C’était loin du seul problème de santé de Jackson, selon Murray. « Il avait très mal aux pieds », a déclaré l’accusé aux inspecteurs. « Des callosités [qui] étaient douloureuses quand il a dansé … et un mauvais champignon qui recouvrait ses pieds et sa chair. » Murray a dit qu’il avait fait venir un podologue à la maison pour l’aider. Et il a prescrit un médicament qui a finalement guéri le champignon.

La vue de Jackson inquiétait particulièrement Murray, qui se demandait si son patient pouvait être aveugle au sens de la loi après l’avoir vu lire avec une loupe. « Je lui ai demandé s’il avait un glaucome et il a répondu non… [mais] il n’avait jamais vu d’ophtalmologiste! Je craignais qu’il monte sur scène à Londres et ne puisse pas voir les choses. » Les organisateurs de concerts de Jackson ont convenu qu’il avait besoin d’un examen de la vue, et un autre avait été programmé.

Interrogé sur les autres conditions préexistantes de Jackson, Murray a déclaré: « Il ne mange pas bien… il ne mange pas et ne boit pas », a-t-il déclaré dans un accent caribéen accentué. « Il a dit que sa mère le forçait à manger. » Murray a indiqué que la bataille de son patient contre la déshydratation, en particulier après les répétitions, était l’une des raisons pour lesquelles il avait ajouté un sac de solution saline à l’IV nocturne de propofol.

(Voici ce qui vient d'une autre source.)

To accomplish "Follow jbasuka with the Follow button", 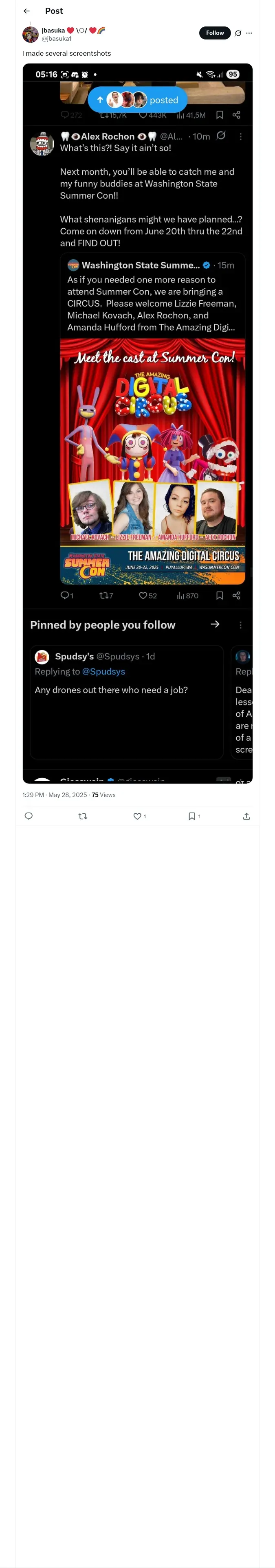I will tap(215, 33).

Mais c’était la bataille de Jackson contre les médicaments d’ordonnance que Murray n’avait pas bien comprise ou qu’il hésitait à avouer aux détectives. « Je ne connaissais aucun autre médicament qu’il prenait, mais j’ai entendu dire qu’il voyait un docteur Klein trois fois par semaine à Beverly Hills », a déclaré Murray. « Il n’a pas discuté de cela avec moi. » Dans ses plaidoiries, l’avocat principal de la défense, Ed Chernoff, a déclaré que le docteur Arnold Klein, dermatologue de renom, avait rendu Michael Jackson accro à l’antidouleur narcotique Demerol et lui avait administré 51 injections. Dans les semaines avant sa mort, Chernoff a affirmé que cette dépendance était la cause de l’insomnie incurable de Jackson – la racine auto-infligée de plusieurs de ses problèmes.